Fiquei sem palavras. Nunca pensei ouvir aquilo da boca da minha filha.

— Sofia… foste tu que mo entregaste! Eu só fiz o que achava melhor para ele…

— Fizeste o que era melhor para ti! Sempre quiseste controlar tudo! — Ela levantou-se de rompante e saiu da cozinha antes que eu pudesse responder.

Nessa noite não dormi. Fiquei sentada na sala a olhar para as fotografias do Tomás espalhadas pelas prateleiras: o primeiro dia de escola, o aniversário no parque, as férias na praia da Costa da Caparica… Cada imagem era uma recordação do tempo que passámos juntos — tempo roubado ou tempo dado por amor?

No dia seguinte, Sofia voltou com um advogado. Disse que tinha direito ao filho e que ia levá-lo nem que fosse à força. O Tomás ouviu tudo do corredor e entrou na sala a chorar.

— Avó… eu não quero ir embora! — gritava ele entre soluços.

O advogado tentou acalmá-lo, mas eu só conseguia pensar em como tudo tinha chegado àquele ponto: mãe contra filha, avó contra mãe… E no meio disto tudo, uma criança perdida entre dois amores diferentes.

Acabámos por ir parar ao tribunal de família em Lisboa. Foram meses de audiências, relatórios sociais, psicólogos a falar com o Tomás e perguntas sem fim sobre quem podia dar-lhe “melhores condições”. Eu sentia-me esgotada; Sofia parecia cada vez mais fria e distante.

No final, o juiz decidiu que Tomás devia ir viver com a mãe durante a semana e passar os fins de semana comigo em Almada. Quando ouvi a sentença senti um alívio misturado com tristeza: ia perder o meu neto todos os dias, mas pelo menos não ia perdê-lo para sempre.

Na primeira noite sem ele em casa, sentei-me na cama dele e chorei como há muito não chorava. Senti-me vazia — como se tivessem arrancado uma parte de mim.

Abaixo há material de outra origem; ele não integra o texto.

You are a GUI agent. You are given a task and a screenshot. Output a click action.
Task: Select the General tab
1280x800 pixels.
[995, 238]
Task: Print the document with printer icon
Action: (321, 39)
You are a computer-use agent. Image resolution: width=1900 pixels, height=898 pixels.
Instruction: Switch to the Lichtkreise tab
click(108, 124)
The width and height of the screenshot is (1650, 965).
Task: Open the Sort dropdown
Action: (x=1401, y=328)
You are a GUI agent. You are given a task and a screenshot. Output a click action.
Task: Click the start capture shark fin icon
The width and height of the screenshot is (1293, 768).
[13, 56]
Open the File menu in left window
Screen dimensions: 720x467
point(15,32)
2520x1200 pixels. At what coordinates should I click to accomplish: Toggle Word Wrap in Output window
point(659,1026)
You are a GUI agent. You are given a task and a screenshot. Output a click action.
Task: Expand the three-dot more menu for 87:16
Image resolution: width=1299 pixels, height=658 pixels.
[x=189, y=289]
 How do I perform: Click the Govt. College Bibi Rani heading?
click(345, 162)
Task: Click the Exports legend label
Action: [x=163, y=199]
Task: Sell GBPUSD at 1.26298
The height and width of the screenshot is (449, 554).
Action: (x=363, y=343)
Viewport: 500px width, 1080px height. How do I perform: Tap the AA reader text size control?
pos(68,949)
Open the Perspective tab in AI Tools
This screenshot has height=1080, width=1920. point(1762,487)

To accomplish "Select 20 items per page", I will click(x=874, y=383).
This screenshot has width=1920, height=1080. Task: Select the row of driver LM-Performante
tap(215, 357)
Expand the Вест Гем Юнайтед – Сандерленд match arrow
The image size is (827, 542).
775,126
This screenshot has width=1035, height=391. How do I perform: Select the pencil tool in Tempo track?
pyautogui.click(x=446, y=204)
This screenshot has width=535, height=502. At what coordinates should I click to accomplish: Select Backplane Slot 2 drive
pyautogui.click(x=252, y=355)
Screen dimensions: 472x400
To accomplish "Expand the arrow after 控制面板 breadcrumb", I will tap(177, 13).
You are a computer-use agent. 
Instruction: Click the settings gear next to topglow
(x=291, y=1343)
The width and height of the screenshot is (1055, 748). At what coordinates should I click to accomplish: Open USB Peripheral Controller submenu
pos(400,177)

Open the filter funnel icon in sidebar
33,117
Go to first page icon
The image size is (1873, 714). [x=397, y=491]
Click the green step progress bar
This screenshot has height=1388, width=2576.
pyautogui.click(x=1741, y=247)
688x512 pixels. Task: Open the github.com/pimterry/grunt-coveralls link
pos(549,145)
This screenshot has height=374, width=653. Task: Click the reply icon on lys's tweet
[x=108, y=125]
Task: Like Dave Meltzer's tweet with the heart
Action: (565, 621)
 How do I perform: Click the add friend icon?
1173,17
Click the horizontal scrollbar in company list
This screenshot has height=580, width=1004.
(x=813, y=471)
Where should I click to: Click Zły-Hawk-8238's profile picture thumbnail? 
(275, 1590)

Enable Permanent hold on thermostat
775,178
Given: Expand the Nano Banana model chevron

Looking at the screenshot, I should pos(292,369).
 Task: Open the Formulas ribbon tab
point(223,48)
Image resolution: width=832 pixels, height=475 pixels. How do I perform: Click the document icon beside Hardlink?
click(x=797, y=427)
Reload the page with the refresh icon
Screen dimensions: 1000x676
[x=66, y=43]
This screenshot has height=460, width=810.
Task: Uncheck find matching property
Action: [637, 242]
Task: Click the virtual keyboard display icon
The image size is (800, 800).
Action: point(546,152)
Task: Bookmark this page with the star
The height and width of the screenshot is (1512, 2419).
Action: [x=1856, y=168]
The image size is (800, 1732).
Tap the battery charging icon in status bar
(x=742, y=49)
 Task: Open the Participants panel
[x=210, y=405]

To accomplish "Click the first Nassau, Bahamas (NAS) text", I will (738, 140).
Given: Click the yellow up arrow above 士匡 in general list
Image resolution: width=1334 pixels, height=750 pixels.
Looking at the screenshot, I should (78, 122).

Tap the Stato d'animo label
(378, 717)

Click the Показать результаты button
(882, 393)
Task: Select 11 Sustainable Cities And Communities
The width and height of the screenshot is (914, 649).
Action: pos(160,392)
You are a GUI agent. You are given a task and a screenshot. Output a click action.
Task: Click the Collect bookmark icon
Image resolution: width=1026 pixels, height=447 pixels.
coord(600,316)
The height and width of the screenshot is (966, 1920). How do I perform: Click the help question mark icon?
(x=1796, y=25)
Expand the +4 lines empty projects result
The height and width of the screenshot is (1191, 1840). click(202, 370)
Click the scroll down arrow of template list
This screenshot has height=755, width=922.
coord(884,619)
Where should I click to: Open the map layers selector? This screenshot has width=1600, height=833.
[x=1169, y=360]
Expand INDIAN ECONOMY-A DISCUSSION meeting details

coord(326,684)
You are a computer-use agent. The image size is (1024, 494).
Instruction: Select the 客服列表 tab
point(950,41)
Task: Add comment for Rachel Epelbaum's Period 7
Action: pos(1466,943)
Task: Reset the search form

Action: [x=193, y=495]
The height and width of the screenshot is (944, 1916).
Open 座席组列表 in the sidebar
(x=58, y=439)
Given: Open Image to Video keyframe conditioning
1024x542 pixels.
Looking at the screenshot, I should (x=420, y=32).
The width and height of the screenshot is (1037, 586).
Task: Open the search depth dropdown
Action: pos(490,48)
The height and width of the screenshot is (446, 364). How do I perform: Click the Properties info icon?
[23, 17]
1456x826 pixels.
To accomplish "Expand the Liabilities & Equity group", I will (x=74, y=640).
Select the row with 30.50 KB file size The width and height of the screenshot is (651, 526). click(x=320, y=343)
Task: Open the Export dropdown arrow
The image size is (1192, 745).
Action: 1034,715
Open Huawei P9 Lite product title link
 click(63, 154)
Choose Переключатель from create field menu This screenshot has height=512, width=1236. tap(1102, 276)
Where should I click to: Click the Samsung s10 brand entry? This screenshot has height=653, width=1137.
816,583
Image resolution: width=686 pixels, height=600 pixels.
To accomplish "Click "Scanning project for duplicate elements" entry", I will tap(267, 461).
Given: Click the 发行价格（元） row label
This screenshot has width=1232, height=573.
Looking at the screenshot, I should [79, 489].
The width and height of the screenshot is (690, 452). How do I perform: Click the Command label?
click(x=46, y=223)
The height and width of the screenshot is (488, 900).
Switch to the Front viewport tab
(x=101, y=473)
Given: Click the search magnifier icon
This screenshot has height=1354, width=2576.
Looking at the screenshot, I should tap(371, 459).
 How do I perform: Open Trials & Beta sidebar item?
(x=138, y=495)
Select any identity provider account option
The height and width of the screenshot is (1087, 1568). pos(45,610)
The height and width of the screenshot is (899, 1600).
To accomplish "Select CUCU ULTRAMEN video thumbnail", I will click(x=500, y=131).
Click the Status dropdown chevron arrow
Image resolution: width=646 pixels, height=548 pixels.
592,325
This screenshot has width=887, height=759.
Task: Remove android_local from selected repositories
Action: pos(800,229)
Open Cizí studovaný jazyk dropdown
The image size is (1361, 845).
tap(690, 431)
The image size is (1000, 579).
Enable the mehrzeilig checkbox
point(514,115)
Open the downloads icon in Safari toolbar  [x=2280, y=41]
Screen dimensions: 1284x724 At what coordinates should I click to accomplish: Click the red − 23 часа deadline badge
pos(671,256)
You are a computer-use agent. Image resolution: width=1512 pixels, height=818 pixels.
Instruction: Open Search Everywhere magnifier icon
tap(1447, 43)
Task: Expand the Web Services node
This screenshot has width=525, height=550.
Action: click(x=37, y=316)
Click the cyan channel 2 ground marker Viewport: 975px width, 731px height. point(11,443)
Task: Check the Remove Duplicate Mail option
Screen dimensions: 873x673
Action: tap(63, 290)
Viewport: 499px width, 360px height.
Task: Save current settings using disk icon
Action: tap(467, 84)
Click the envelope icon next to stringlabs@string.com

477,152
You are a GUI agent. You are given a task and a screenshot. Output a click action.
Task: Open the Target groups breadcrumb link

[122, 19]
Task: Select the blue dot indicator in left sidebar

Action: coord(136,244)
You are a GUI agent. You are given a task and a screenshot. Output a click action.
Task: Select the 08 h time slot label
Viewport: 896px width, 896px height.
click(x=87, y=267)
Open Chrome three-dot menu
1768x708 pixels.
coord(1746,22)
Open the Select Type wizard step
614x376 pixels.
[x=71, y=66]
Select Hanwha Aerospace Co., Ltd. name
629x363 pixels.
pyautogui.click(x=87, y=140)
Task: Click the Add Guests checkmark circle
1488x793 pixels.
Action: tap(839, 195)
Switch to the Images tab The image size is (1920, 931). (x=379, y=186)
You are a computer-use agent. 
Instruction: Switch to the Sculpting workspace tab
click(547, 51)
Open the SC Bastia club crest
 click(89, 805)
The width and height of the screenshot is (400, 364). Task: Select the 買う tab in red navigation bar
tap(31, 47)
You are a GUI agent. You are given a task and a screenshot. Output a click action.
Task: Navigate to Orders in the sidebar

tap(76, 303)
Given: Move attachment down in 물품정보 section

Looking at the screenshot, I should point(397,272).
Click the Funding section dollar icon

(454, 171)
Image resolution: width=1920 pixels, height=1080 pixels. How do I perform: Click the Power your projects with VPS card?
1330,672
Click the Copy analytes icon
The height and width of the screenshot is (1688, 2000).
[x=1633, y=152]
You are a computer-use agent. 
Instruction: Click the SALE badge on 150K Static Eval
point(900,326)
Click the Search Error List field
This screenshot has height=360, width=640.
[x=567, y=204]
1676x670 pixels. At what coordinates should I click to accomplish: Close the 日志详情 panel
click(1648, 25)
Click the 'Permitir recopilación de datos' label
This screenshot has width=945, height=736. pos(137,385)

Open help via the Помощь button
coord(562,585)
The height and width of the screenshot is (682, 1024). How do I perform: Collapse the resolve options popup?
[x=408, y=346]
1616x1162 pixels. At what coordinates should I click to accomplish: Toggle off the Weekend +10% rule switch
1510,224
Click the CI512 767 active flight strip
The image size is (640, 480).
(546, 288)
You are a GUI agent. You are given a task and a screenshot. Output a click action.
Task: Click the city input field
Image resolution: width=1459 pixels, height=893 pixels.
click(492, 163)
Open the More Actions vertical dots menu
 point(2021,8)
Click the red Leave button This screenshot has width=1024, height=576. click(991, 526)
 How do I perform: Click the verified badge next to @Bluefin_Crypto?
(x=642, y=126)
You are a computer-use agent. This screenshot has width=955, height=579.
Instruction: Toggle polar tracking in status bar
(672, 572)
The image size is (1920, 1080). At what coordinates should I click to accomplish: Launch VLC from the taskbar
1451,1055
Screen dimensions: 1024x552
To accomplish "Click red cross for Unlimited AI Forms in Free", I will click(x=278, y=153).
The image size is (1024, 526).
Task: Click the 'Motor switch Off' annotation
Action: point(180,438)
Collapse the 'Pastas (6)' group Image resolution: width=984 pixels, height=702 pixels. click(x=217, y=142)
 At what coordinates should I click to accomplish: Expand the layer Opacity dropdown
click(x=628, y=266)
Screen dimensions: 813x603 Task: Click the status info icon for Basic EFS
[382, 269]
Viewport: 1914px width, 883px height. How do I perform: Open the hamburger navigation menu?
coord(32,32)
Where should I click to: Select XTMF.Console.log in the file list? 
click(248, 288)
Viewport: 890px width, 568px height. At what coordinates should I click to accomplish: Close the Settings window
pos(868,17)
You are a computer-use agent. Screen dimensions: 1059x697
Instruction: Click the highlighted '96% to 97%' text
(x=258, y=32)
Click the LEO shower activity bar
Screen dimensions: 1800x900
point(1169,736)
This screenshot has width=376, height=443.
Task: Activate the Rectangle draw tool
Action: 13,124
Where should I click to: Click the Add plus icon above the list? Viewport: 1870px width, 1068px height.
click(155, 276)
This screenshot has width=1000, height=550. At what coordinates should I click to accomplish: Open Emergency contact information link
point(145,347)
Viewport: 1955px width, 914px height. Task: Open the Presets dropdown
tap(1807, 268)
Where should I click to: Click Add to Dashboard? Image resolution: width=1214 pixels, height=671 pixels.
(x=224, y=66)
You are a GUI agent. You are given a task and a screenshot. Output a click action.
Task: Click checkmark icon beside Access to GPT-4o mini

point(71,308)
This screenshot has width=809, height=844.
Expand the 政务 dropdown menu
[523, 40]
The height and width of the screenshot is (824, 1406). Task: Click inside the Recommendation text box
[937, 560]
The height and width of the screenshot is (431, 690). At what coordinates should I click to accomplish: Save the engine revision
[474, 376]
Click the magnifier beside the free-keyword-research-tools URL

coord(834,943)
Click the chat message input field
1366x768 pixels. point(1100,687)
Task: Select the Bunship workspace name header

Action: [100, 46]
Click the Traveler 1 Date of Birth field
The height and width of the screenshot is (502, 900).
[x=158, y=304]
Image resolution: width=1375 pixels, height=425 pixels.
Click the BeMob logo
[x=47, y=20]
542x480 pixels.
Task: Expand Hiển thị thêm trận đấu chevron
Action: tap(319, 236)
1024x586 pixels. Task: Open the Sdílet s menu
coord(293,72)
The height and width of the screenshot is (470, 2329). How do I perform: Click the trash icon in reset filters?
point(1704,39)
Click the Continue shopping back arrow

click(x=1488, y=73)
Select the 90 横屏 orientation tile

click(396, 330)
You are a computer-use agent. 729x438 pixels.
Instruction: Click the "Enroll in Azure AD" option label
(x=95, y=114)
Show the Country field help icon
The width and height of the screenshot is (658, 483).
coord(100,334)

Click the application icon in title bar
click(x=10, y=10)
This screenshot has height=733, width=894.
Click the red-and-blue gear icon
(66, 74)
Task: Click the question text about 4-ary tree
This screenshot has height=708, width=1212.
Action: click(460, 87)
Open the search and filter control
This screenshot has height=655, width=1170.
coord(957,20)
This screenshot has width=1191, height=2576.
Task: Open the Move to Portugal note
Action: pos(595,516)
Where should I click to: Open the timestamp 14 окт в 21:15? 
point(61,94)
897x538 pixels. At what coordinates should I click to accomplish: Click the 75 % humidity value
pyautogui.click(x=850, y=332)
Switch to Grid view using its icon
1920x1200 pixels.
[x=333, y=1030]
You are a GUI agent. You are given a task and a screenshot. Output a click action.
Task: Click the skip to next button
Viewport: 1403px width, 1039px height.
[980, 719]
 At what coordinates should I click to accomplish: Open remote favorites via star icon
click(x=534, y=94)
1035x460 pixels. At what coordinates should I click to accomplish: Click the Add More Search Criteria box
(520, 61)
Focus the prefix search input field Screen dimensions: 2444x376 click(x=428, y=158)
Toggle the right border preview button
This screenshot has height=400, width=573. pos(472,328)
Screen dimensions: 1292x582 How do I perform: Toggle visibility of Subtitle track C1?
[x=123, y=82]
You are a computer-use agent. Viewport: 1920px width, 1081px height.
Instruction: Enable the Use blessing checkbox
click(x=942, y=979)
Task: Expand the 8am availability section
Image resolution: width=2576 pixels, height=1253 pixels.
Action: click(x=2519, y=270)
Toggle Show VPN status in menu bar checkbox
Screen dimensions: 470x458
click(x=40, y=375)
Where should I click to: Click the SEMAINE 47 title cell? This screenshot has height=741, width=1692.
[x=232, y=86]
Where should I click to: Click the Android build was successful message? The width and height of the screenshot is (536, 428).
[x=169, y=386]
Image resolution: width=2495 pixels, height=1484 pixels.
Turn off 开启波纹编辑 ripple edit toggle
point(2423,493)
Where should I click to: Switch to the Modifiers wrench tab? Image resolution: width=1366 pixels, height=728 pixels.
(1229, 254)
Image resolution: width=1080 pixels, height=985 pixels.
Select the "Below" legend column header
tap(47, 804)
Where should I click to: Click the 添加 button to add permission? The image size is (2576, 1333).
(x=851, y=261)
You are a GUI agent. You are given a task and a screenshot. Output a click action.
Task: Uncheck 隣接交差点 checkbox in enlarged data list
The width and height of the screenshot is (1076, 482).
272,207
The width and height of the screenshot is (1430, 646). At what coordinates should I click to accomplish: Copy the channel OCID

Os meses seguintes foram estranhos: Sofia tentava ser uma mãe presente mas não sabia como; Tomás sentia-se deslocado em Lisboa; eu tentava não interferir mas doía-me vê-los afastados um do outro.

Um dia recebi uma mensagem do Tomás: “Avó, posso ir aí este fim de semana? Sinto saudades.”

Quando ele chegou corri para o abraçar e percebi que nada nem ninguém podia apagar os laços criados pelo amor verdadeiro — mesmo quando esse amor nasce do sacrifício e da dor.

Hoje olho para trás e pergunto-me: será que fiz bem? Será que devia ter lutado mais ou menos? Quantas famílias portuguesas vivem dramas como este todos os dias? E vocês — até onde iriam por um filho ou um neto?